How to Architect Data Quality on the AWS Cloud
Financial institutions such as FINRA, Nasdaq, and National Australia Bank have built data lakes on AWS to collect, store, and analyze increasing amounts of data at speed and scale. A data lake allows organizations to break down data silos and store all of their data – structured, semi-structured, and unstructured – in a centralized repository at any scale.
As an example, in order to comply with Anti Money Laundering (AML) compliance requirement, a financial institution needs to detect and report suspicious activities, such as security fraud and market manipulation. Criminals use money laundering techniques to conceal their activities. In order to properly track, trace, and uncover such activities, a financial institution should collect and centralize transactions from all lines of business and their respective applications, create a 360-degree view of the customer, product, and transactions, and apply AML detective analytical scenarios.

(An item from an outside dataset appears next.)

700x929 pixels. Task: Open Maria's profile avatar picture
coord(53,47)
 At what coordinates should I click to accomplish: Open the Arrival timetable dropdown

One of the key components to creating and maintaining an effective data lake is data governance. Data governance refers to a framework that includes people, processes, and technology that enables business users to work collaboratively with technologists to drive clean, certified, and trusted data. Without governance, a data lake becomes a data swamp where data continues to be consumed in a siloed manner without consistency and accuracy. As a result, the original issue is not fixed, it just resurfaces on a new platform.
A data governance framework consists of multiple components, including data quality, data ownership, data catalog, data lineage, operation, and compliance. In this blog we will be focused on data quality.
There are two types of data quality issues that can arise in a data lake.
The first is operational where information such as a customer’s birth date or address is entered incorrectly by a person or a system. This type of data quality issue should be assigned to the source application owner and be remediated at the source system. One example of remediation would be scrubbing, which includes reaching out to the customers to confirm certain information or referencing the original onboarding documents. Another form of remediation would be to leverage data quality metrics to enhance business processes. For example, if the majority of customer birth dates are null, the source system’s application can be updated so that it requires a valid date of birth before allowing a customer to be onboarded. Additionally, machine learning capabilities such as computer vision and optical character recognition (OCR) could be used to automatically extract a customer’s name, address, and birth date from their driver license, and therefore, minimizing errors resulting from manual data entry.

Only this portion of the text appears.